Stored records
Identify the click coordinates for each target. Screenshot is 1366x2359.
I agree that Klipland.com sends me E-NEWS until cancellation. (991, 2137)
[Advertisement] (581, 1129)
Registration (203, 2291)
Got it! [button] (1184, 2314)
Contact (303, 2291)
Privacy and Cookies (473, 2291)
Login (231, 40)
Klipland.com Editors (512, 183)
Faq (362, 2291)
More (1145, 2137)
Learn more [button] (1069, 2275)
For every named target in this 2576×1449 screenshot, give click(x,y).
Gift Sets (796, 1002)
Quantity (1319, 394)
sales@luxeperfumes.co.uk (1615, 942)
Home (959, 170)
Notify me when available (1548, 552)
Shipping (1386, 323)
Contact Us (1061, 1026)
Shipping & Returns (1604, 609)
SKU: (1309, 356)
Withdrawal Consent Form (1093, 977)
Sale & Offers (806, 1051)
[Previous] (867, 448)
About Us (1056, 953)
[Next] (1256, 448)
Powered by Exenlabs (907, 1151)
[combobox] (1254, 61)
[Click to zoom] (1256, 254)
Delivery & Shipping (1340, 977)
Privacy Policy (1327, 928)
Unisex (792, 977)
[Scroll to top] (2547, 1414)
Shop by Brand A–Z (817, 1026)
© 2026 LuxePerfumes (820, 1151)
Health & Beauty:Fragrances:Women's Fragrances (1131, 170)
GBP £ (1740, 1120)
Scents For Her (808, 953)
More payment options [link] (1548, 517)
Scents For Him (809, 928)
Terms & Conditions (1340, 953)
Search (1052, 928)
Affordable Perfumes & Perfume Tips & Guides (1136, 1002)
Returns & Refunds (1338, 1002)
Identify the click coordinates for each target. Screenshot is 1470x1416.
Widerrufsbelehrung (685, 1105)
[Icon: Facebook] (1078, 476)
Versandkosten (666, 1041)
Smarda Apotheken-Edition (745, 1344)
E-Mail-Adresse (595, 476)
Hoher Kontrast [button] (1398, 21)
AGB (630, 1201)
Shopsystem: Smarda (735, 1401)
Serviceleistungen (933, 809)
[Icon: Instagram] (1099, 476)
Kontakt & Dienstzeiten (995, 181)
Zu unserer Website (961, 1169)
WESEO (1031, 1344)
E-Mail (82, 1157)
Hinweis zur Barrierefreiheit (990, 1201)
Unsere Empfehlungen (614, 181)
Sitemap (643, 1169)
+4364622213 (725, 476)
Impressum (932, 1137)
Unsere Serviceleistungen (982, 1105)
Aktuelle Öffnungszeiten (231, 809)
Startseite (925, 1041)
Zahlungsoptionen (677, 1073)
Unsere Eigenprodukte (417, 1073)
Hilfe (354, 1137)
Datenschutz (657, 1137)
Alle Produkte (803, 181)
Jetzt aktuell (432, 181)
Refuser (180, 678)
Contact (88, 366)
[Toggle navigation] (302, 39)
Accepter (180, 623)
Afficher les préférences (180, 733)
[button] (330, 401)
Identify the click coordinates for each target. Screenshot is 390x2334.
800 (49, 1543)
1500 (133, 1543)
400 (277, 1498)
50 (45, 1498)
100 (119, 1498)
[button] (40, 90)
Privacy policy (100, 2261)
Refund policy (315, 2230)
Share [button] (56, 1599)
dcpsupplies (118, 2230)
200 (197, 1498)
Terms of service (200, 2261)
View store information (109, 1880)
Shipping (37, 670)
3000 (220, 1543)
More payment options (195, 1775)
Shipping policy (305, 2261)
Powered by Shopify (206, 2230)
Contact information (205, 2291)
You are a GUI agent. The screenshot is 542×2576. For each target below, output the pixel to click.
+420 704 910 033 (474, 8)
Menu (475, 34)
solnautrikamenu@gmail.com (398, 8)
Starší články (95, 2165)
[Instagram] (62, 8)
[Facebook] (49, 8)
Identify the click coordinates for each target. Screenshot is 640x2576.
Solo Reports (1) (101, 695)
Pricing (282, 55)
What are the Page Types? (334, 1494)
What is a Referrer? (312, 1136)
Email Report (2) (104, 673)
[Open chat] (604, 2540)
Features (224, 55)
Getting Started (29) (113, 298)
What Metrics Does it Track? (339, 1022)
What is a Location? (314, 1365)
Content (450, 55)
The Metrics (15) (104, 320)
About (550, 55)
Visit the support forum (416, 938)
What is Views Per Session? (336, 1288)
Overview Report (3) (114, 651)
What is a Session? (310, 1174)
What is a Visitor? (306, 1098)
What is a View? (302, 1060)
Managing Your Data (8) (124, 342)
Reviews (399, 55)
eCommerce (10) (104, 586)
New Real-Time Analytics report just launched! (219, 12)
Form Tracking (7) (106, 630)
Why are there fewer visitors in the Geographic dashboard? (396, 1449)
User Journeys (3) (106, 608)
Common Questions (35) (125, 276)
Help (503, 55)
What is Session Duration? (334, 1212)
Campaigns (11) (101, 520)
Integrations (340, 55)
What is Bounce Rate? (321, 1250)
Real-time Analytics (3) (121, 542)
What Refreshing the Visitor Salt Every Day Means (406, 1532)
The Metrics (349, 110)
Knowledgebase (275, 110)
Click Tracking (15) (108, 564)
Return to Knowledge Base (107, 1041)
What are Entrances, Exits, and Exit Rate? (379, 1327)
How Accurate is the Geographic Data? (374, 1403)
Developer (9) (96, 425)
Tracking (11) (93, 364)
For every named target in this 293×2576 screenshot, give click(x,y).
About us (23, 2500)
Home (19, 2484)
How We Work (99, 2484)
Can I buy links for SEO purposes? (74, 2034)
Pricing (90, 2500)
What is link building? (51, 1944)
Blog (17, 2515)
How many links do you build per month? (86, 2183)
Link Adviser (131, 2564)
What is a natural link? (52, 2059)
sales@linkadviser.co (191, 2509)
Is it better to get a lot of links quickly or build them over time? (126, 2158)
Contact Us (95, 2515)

**REQUIRED WORK**: Write each line above out exactly.

**ANSWER AREA**:
Identify the click coordinates for each target. Screenshot is 1366x2359.
I agree that Klipland.com sends me E-NEWS until cancellation. (991, 2137)
[Advertisement] (581, 1129)
Registration (203, 2291)
Got it! [button] (1184, 2314)
Contact (303, 2291)
Privacy and Cookies (473, 2291)
Login (231, 40)
Klipland.com Editors (512, 183)
Faq (362, 2291)
More (1145, 2137)
Learn more [button] (1069, 2275)
For every named target in this 2576×1449 screenshot, give click(x,y).
Gift Sets (796, 1002)
Quantity (1319, 394)
sales@luxeperfumes.co.uk (1615, 942)
Home (959, 170)
Notify me when available (1548, 552)
Shipping (1386, 323)
Contact Us (1061, 1026)
Shipping & Returns (1604, 609)
SKU: (1309, 356)
Withdrawal Consent Form (1093, 977)
Sale & Offers (806, 1051)
[Previous] (867, 448)
About Us (1056, 953)
[Next] (1256, 448)
Powered by Exenlabs (907, 1151)
[combobox] (1254, 61)
[Click to zoom] (1256, 254)
Delivery & Shipping (1340, 977)
Privacy Policy (1327, 928)
Unisex (792, 977)
[Scroll to top] (2547, 1414)
Shop by Brand A–Z (817, 1026)
© 2026 LuxePerfumes (820, 1151)
Health & Beauty:Fragrances:Women's Fragrances (1131, 170)
GBP £ (1740, 1120)
Scents For Her (808, 953)
More payment options [link] (1548, 517)
Scents For Him (809, 928)
Terms & Conditions (1340, 953)
Search (1052, 928)
Affordable Perfumes & Perfume Tips & Guides (1136, 1002)
Returns & Refunds (1338, 1002)
Identify the click coordinates for each target. Screenshot is 1470x1416.
Widerrufsbelehrung (685, 1105)
[Icon: Facebook] (1078, 476)
Versandkosten (666, 1041)
Smarda Apotheken-Edition (745, 1344)
E-Mail-Adresse (595, 476)
Hoher Kontrast [button] (1398, 21)
AGB (630, 1201)
Shopsystem: Smarda (735, 1401)
Serviceleistungen (933, 809)
[Icon: Instagram] (1099, 476)
Kontakt & Dienstzeiten (995, 181)
Zu unserer Website (961, 1169)
WESEO (1031, 1344)
E-Mail (82, 1157)
Hinweis zur Barrierefreiheit (990, 1201)
Unsere Empfehlungen (614, 181)
Sitemap (643, 1169)
+4364622213 (725, 476)
Impressum (932, 1137)
Unsere Serviceleistungen (982, 1105)
Aktuelle Öffnungszeiten (231, 809)
Startseite (925, 1041)
Zahlungsoptionen (677, 1073)
Unsere Eigenprodukte (417, 1073)
Hilfe (354, 1137)
Datenschutz (657, 1137)
Alle Produkte (803, 181)
Jetzt aktuell (432, 181)
Refuser (180, 678)
Contact (88, 366)
[Toggle navigation] (302, 39)
Accepter (180, 623)
Afficher les préférences (180, 733)
[button] (330, 401)
Identify the click coordinates for each target. Screenshot is 390x2334.
800 (49, 1543)
1500 (133, 1543)
400 (277, 1498)
50 (45, 1498)
100 (119, 1498)
[button] (40, 90)
Privacy policy (100, 2261)
Refund policy (315, 2230)
Share [button] (56, 1599)
dcpsupplies (118, 2230)
200 (197, 1498)
Terms of service (200, 2261)
View store information (109, 1880)
Shipping (37, 670)
3000 (220, 1543)
More payment options (195, 1775)
Shipping policy (305, 2261)
Powered by Shopify (206, 2230)
Contact information (205, 2291)
You are a GUI agent. The screenshot is 542×2576. For each target below, output the pixel to click.
+420 704 910 033 (474, 8)
Menu (475, 34)
solnautrikamenu@gmail.com (398, 8)
Starší články (95, 2165)
[Instagram] (62, 8)
[Facebook] (49, 8)
Identify the click coordinates for each target. Screenshot is 640x2576.
Solo Reports (1) (101, 695)
Pricing (282, 55)
What are the Page Types? (334, 1494)
What is a Referrer? (312, 1136)
Email Report (2) (104, 673)
[Open chat] (604, 2540)
Features (224, 55)
Getting Started (29) (113, 298)
What Metrics Does it Track? (339, 1022)
What is a Location? (314, 1365)
Content (450, 55)
The Metrics (15) (104, 320)
About (550, 55)
Visit the support forum (416, 938)
What is Views Per Session? (336, 1288)
Overview Report (3) (114, 651)
What is a Session? (310, 1174)
What is a Visitor? (306, 1098)
What is a View? (302, 1060)
Managing Your Data (8) (124, 342)
Reviews (399, 55)
eCommerce (10) (104, 586)
New Real-Time Analytics report just launched! (219, 12)
Form Tracking (7) (106, 630)
Why are there fewer visitors in the Geographic dashboard? (396, 1449)
User Journeys (3) (106, 608)
Common Questions (35) (125, 276)
Help (503, 55)
What is Session Duration? (334, 1212)
Campaigns (11) (101, 520)
Integrations (340, 55)
What is Bounce Rate? (321, 1250)
Real-time Analytics (3) (121, 542)
What Refreshing the Visitor Salt Every Day Means (406, 1532)
The Metrics (349, 110)
Knowledgebase (275, 110)
Click Tracking (15) (108, 564)
Return to Knowledge Base (107, 1041)
What are Entrances, Exits, and Exit Rate? (379, 1327)
How Accurate is the Geographic Data? (374, 1403)
Developer (9) (96, 425)
Tracking (11) (93, 364)
For every named target in this 293×2576 screenshot, give click(x,y).
About us (23, 2500)
Home (19, 2484)
How We Work (99, 2484)
Can I buy links for SEO purposes? (74, 2034)
Pricing (90, 2500)
What is link building? (51, 1944)
Blog (17, 2515)
How many links do you build per month? (86, 2183)
Link Adviser (131, 2564)
What is a natural link? (52, 2059)
sales@linkadviser.co (191, 2509)
Is it better to get a lot of links quickly or build them over time? (126, 2158)
Contact Us (95, 2515)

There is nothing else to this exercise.